Oracle Adds Java to Quarterly Updates, Defends Security Improvements
Oracle's most recent Critical Patch Update (CPU), which the company issues quarterly, included 127 patches for multiple security vulnerabilities discovered in its product families. This quarter's CPU covered everything from the Oracle Database and Fusion Middleware to its E-Business Suite and MySQL. And for the first time, 51 of those fixes were for Java. Security patches for Java had been issued on a four-month cycles, but starting this month, a Java SE CPU will be released on the main Oracle CPU quarterly schedule, the company said.
Fifty of the Java vulnerabilities listed in this CPU are related to Java in the browser -- Java applets and the Java WebStart browser plugin. But 12 of them earned the highest severity score on the National Vulnerability Database's Common Vulnerability Scoring System Version 2 Calculator (CVSSv2), which means that they can allow an attacker to take full control of a machine over a network without requiring authentication.

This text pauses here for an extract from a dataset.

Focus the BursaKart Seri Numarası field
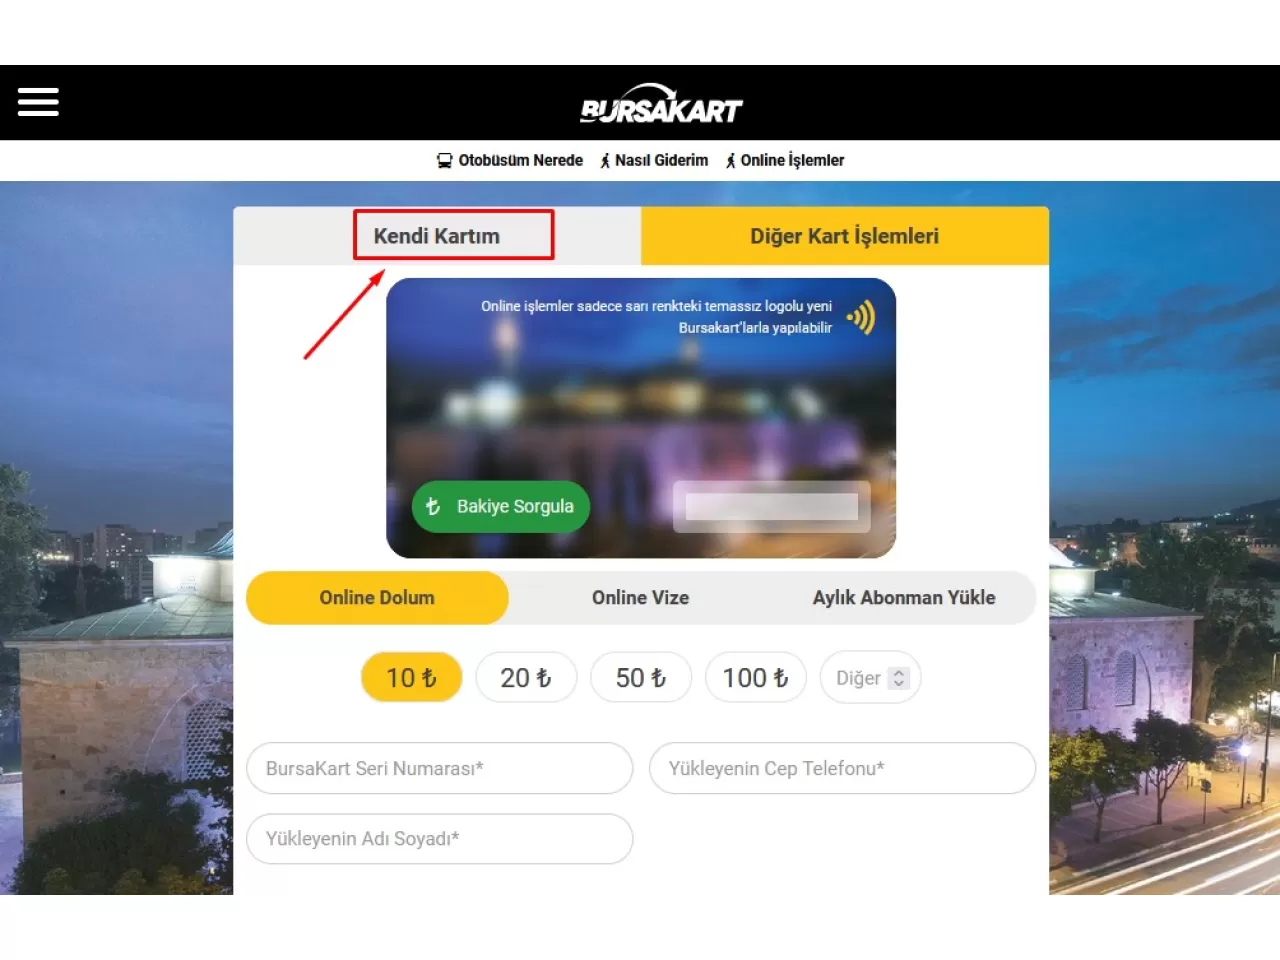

Folding Java into the security patch cadence of the rest of Oracle's products might make sense to the company, but Chester Wisniewski, senior security advisor at Sophos Canada, says he thinks a quarterly CPU -- for Oracle products and Java -- leaves vulnerabilities unpatched for too long. "If your reputation is this poor and you expose more than a billion users to your flaws, you need to respond more quickly," he wrote in his Naked Security blog. "Microsoft and Adobe both patch monthly and together have less than 50 vulnerabilities fixed per quarter on average. Oracle, it's time to step up your game."
To be fair, when it comes to Java security at least, Oracle has been stepping up its game. At the recent JavaOne conference, Cameron Purdy, vice president of Oracle's Cloud Application Foundation, pointed out to a group of reporters that when Oracle acquired Sun Microsystems a few years ago, the company had had a "very, very tiny team working on security." Oracle has since built a much larger security team focused on Java. "It's an incredible difference between where we were at the time of the acquisition in terms of the amount of machinery and teamwork focused on these issues today," Purdy said.
He also pointed out that there's a general misconception that the Java security vulnerabilities grabbing headlines these days are new, when in fact, most of them data back well over a decade to JDK 1.4 and earlier. Because they were found and exploited after the acquisition, the perception is that these are new issues, he said.
Nandini Ramani, vice president of development in Oracle's Java Platform group, agreed with Purdy's assessment, and argued that Oracle has been working hard behind the scenes to fix these problems. The company has been laying the foundation of a more secure Java with building blocks, such as the new deployment-rules-set feature, which lets developers tie their particular version of Java to specific applications. And the company has made it easier for end users to remove older versions of Java from their systems with a Web-based update tool.
"We're doing everything possible to both introduce enhancements in terms of security features, as well as fixing all of the existing vulnerabilities across the board," she said. "But ultimately people have to update."
Georges Saab, vice president of Java SE Development at Oracle, said that there has been a "swarming effect" that's pretty common in high tech. Once a vulnerability is uncovered, the bad guys are all over it, and that's part of what has made Java seem so vulnerable.
"We've gone through that phase by and large," he said. "I don't think you see things every day like we saw six months or a year ago. Things are settling down. And we're confident about the path we're on now, and the input we're getting from our enterprise customers. We're giving them the tools to manage their landscape of Java."
Purdy added that Oracle's goal is "no security vulnerabilities in Java -- zero, absolutely none. He said that the vulnerabilities have been largely identified and prioritized, and Oracle is working its way down the list.
But Sorin Mustaca, product manager and IT security expert at German security solutions provider Avira, remains unimpressed by Oracle's progress on Java security. "These executives can find tons of excuses why Java is not secure," he told ADTmag in an e-mail. "The fact that they openly say 'the vulnerabilities have been there for years' is just an excuse to lower the priority of these issues."
He agreed with Saab's observation about the swarming effect, but disagreed that "things are settling down."
"I dare say that this is not the case," Mustaca said. "At least not yet. If this was indeed the case, why are we seeing 51 security fixes for Java? And nobody knows how many others were postponed because they have "been in the code for years."
Jerome Segura, senior security researcher at antimalware solutions provider Malwarebytes, says that Oracle's commitment to "zero vulnerabilities" is good news for Java users, and will likely have a positive impact. And he acknowledges that most Java security vulnerabilities are browser-related. But he was less sanguine about the argument that these are old problems just gaining visibility.
"It's quite possible that several years ago, security in Java was regarded as less crucial than it is now because it wasn't in the spotlight, and therefore some mistakes were made from a coding standpoint," he told ADTmag. "But this is still speculation, and blaming your predecessors for your current woes might be unjustified, especially when you're not giving them the chance to tell their side of things."